Stetson University senior Abigail Lemay has won a national Undergraduate Social Action Award from the Sociologists for Women in Society for her activism related to pay equity for women.

This is the second year in a row a Stetson student has received this national honor. Florencia Abelenda, who graduated in 2010, was honored last year for her research into youth needs in the small town of Pierson, Fla. Also selected for this year’s award were Stephanie Elwood of Louisiana State University and Jess Acosta of Colby College in Maine.

In winning the award, Lemay was able to attend the SWS Winter Meeting in Texas earlier this semester. There, she had a chance to talk with Betsy Lucal, an expert in the sociology of gender and sexualities. Lucal spoke at Stetson last year. Lemay also joined the organization’s Social Action Committee.

“Most of the members of the organization are sociologists, mostly at colleges, and it was good to see professionals at work,” Lemay said. “I was very honored, but even more than winning the award is that it is a good motivation for me, personally, to continue what I’m doing.”

Lemay, a Cranston, R.I., senior majoring in sociology and American studies and minoring in Gender Studies, re-founded Stetson’s chapter of the National Organization for Women in fall 2009. She first heard about the unfair pay gap between women and men while taking a Stetson course.

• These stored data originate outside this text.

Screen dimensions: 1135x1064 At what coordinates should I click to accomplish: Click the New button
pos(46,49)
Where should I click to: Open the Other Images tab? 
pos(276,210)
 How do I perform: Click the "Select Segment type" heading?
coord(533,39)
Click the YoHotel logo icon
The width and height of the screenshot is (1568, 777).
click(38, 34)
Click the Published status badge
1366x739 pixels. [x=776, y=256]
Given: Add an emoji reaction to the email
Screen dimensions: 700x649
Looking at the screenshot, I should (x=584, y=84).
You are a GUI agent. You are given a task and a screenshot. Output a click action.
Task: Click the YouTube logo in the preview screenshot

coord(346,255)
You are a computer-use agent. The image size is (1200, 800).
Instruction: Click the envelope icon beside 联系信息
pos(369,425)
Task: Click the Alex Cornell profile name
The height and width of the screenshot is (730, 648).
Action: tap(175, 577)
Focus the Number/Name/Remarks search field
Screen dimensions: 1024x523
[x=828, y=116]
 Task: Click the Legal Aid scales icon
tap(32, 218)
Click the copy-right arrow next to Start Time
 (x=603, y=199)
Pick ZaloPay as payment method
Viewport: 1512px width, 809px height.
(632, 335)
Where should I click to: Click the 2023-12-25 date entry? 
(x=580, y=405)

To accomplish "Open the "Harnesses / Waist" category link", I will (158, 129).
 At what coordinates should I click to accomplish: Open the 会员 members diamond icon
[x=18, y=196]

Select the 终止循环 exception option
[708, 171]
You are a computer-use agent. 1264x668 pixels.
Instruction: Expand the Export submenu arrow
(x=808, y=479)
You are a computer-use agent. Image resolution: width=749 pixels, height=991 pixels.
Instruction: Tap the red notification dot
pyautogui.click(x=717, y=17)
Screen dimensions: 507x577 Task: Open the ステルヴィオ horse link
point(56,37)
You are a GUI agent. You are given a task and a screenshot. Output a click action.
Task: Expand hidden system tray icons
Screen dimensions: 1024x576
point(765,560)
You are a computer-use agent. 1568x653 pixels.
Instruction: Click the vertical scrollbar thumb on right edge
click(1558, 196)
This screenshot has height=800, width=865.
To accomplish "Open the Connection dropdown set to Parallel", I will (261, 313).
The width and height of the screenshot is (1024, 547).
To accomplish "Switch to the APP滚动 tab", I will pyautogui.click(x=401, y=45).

She studied it more on her own, and through NOW and other Stetson organizations, she organized an Equal Pay Day event involving downtown DeLand businesses last April.

“In the United States, women earn only about 77 to 80 percent of their male coworkers’ salaries,” said Lemay, president of Stetson’s NOW chapter. “This takes into account men and women having the same educational background and work experience. It’s a national phenomenon and, while women’s salaries are slowly becoming closer to men’s, the issue persists. We want to call attention to the wage gap and work to eliminate it.”

Lemay is also working on the equal pay issue as one of 10 college women in the United States serving on the National Student Advisory Council for the American Association of University Women.

In 2010, she was named Stetson’s Social Justice Advocate of the Year, and she won first place in the West Volusia NOW’s essay contest for her paper on the “Status of Women in Iraq since the Invasion” (in 2003).

She was producer of Stetson’s student production of the Vagina Monologues in 2010 and 2011 and serves on both the Gender Equity Council and the Women and Gender Studies Committee. A contributing writer to the student newspaper, The Reporter, Lemay was also co-founder of the university’s American Civil Liberties Union chapter in November.

After graduation in May, Lemay plans to attend graduate school in women and gender studies at the University of South Florida.